I can now see that looking back in life, everything I have prayed for...came to pass. If it didn't come to pass, I now realise that it happens later down the line or I didn't need it. Either way, God knows what He is doing. I know sometimes I can let ONE thing destroy my day. If I do so badly on a test or assignment, or I feel that I performed badly after writing an exam (that was just recently, hehe), I let it ruin my day, sometimes, my whole month. Then I think about Jonah's conversation with God after he preached at Ninevah. He was so upset because he thought Ninevah didn't deserve the grace of God. It just seems selfish thinking about it now but it seems like we do this too.

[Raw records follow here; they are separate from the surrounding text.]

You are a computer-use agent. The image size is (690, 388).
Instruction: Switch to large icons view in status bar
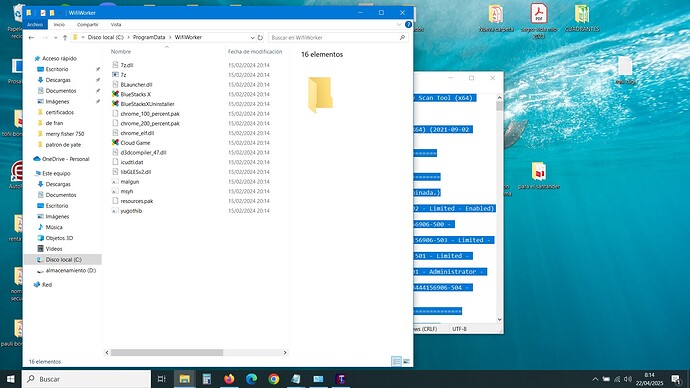point(407,362)
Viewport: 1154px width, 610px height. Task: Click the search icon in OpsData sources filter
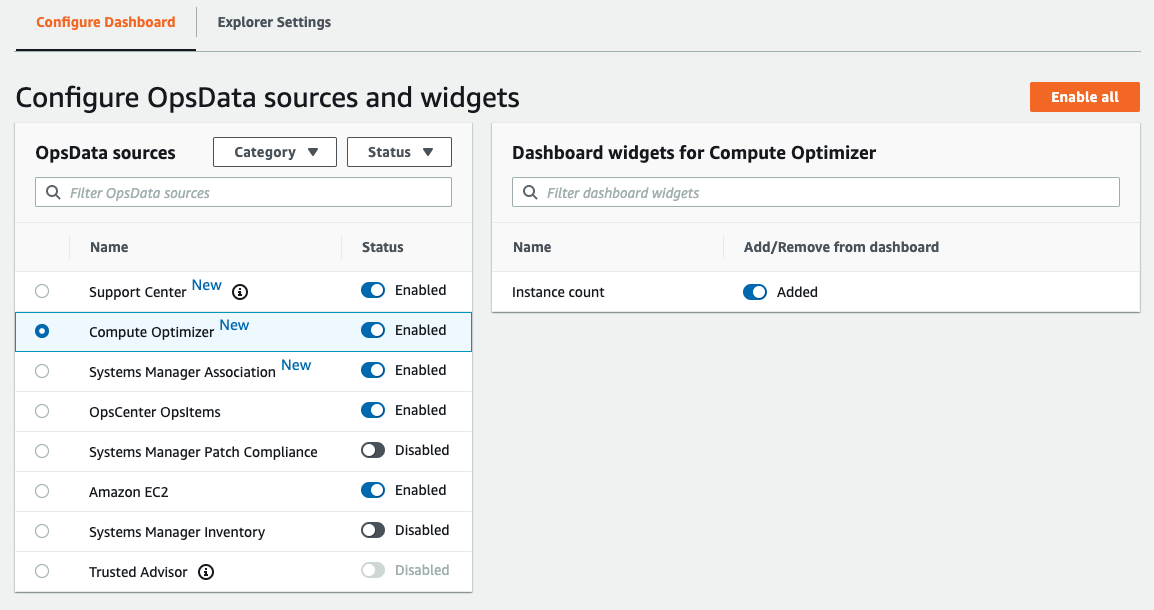(52, 191)
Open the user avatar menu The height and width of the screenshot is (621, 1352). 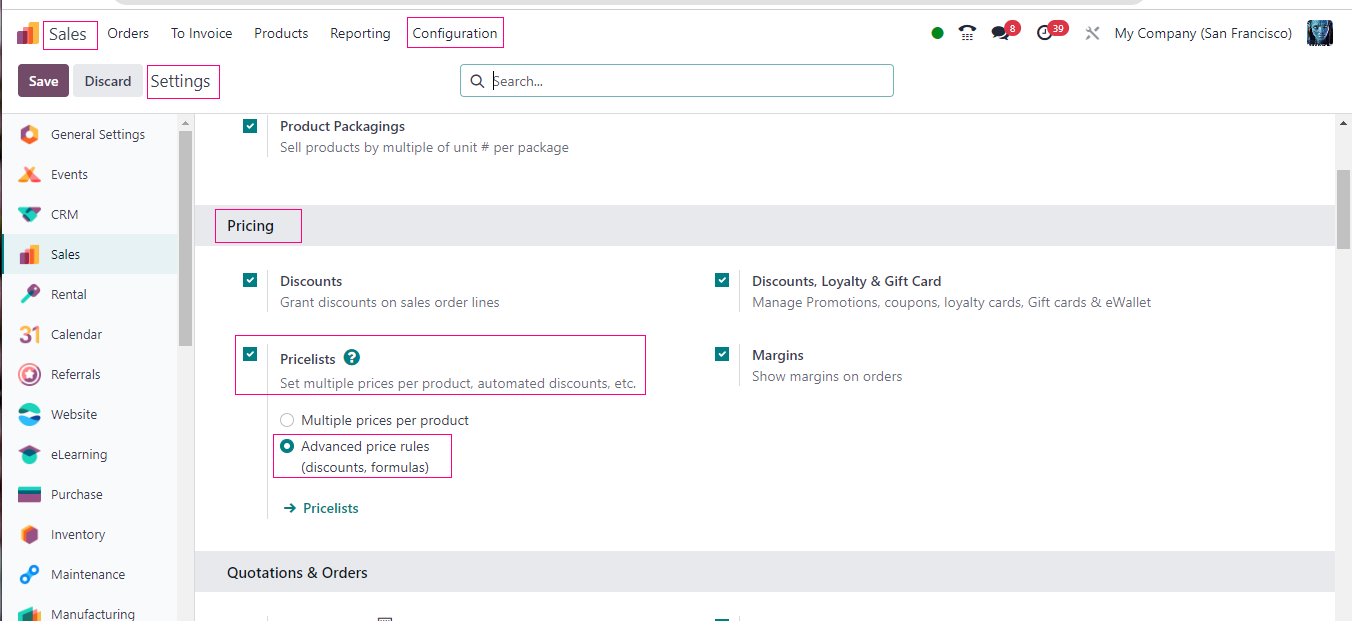pos(1320,33)
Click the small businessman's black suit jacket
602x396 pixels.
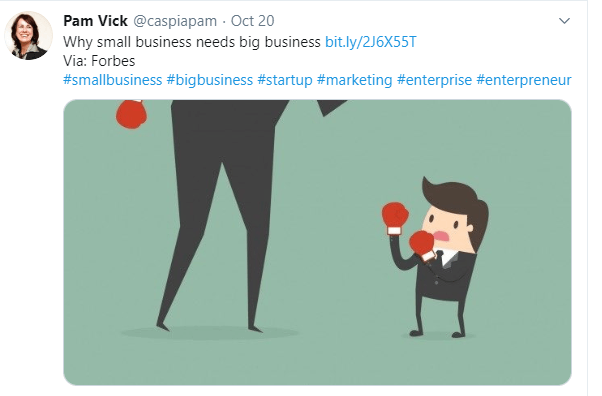(445, 277)
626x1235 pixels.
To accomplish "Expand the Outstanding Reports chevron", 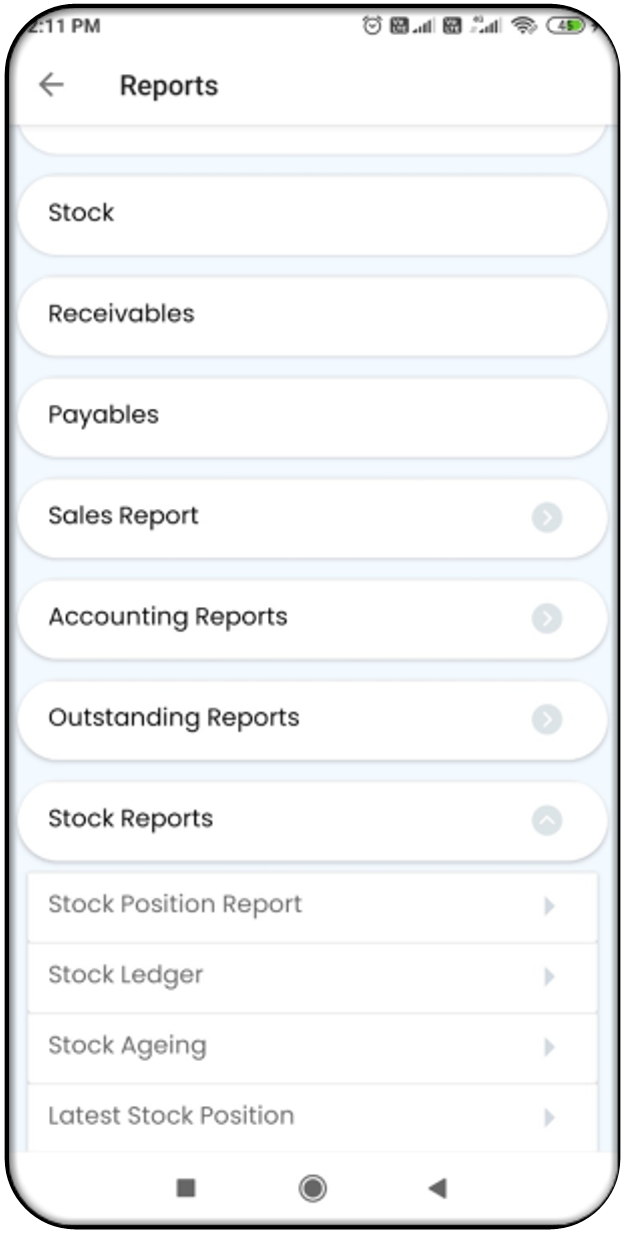I will 546,719.
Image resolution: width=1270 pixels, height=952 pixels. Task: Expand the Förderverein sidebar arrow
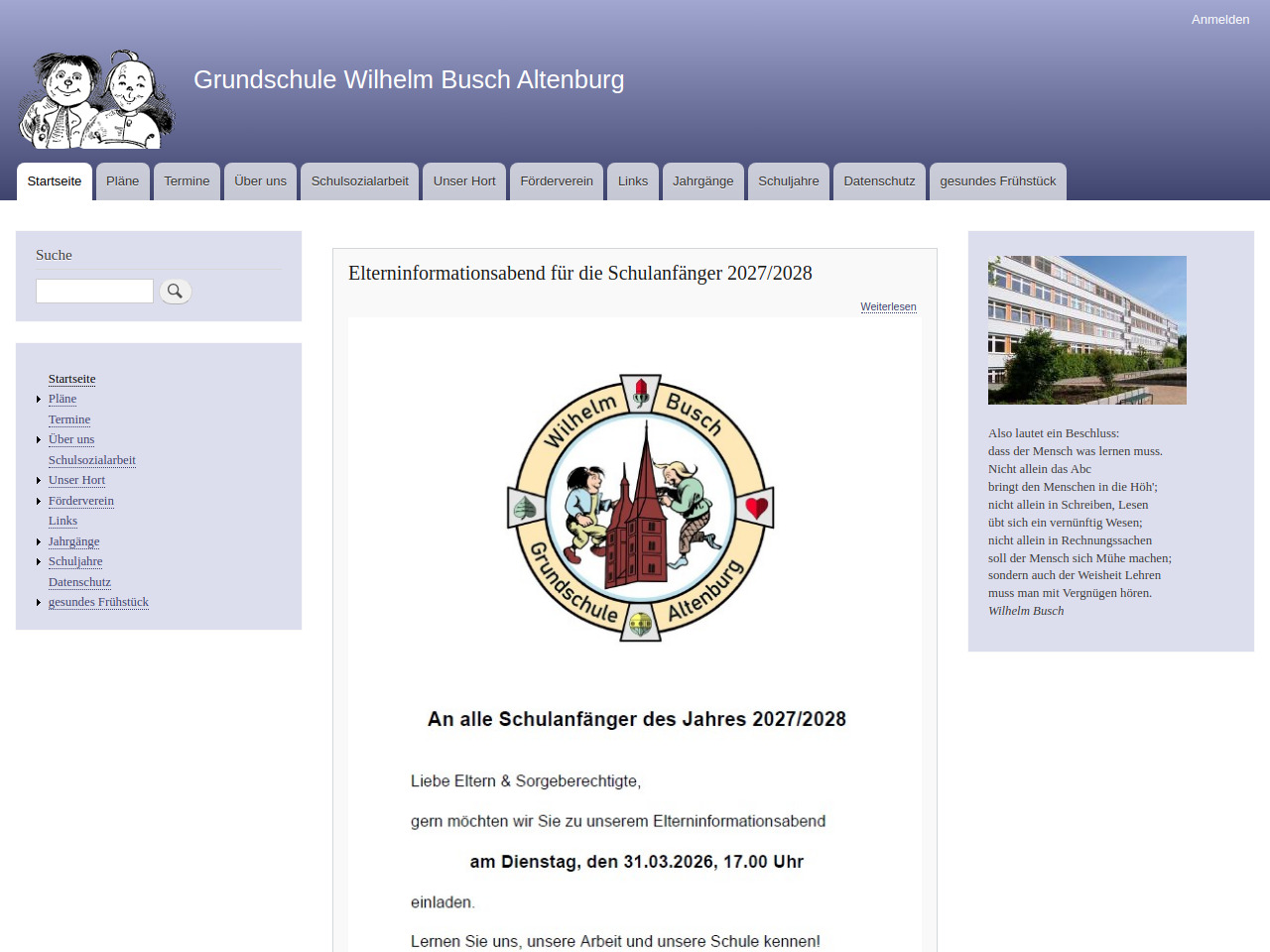(x=39, y=502)
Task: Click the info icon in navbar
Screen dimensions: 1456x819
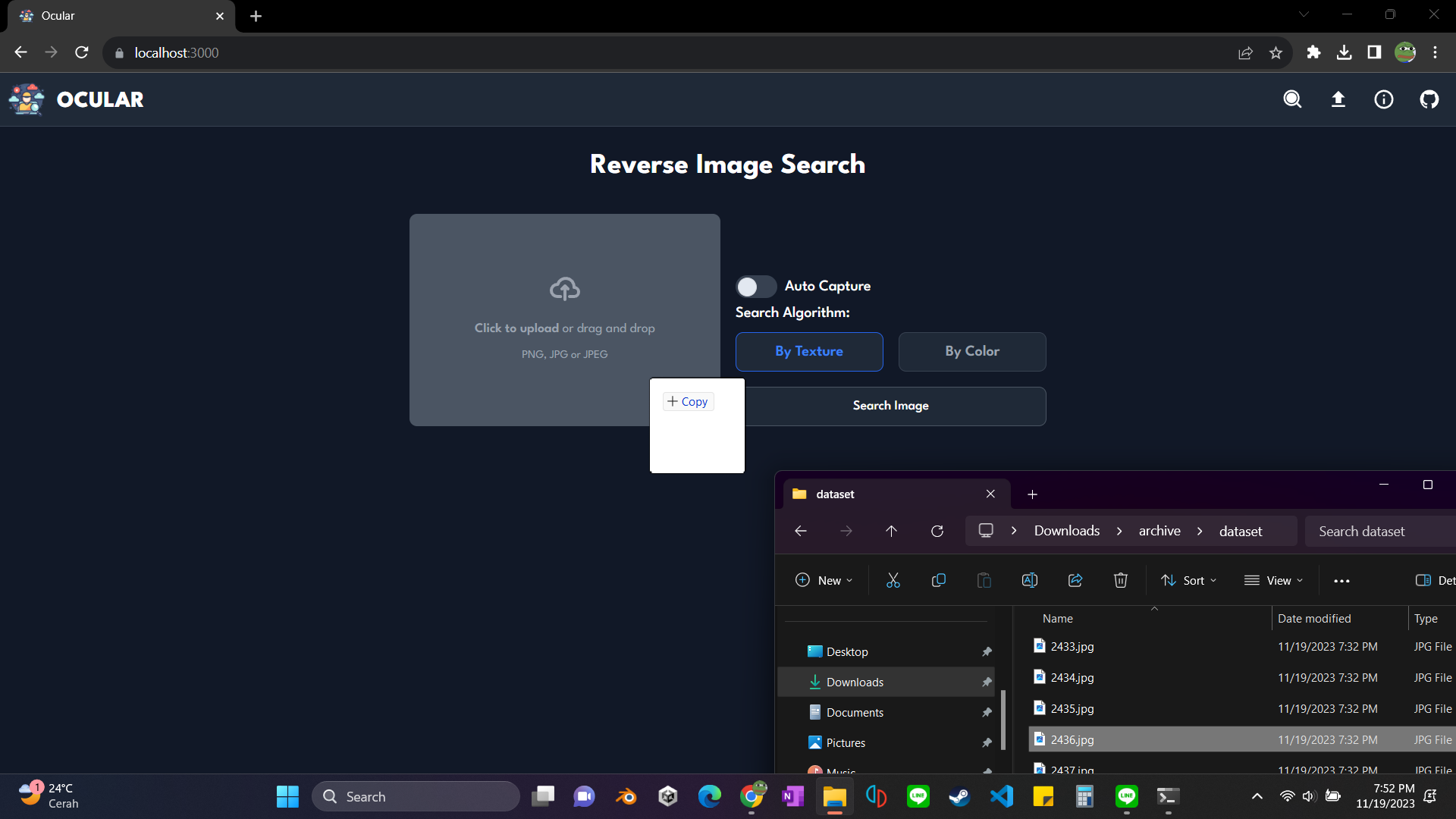Action: coord(1384,99)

"But to Jonah, this seemed very wrong and he became angry. He prayed to the Lord, "Isn't this what I said, Lord, when I was still at home? That is what I tried to forestall by fleeing to Tarshish. I knew that you are a gracious and compassionate God, slow to anger and abounding in love, a God who relents from sending calamity. Now, Lord, take away my life, for it is better for me to die than to live."
But the Lord replied, "Is it right for you to be angry?"
"Jonah had gone out and sat down at a place east of the city. There he made himself a shelter, sat in its shade and waited to see what would happen to the city. Then the Lord provided a leafy plant and made it grow so up over Jonah to give shade for his head to ease his discomfort and Jonah was very happy about this plant. But at dawn the next day, the Lord provided a worm, which chewed the plant so that it withered. When the sun rose, God provided a scorching east wind, and the sun blazed on Jonah's head so that he grew faint. He wanted to die than to live."
But God said to Jonah, "Is it right for you to be angry about the plant?"
"It is," he said, "I am so angry, I wish I were dead."
But the Lord said, "You have been concerned about this plant, though you did not tend it or make it grow. It sprang up and died overnight. And should I not have concern for the great city of Ninevah, in which there are more than a 120,000 people who cannot tell their right hand from their left - and so many animals?"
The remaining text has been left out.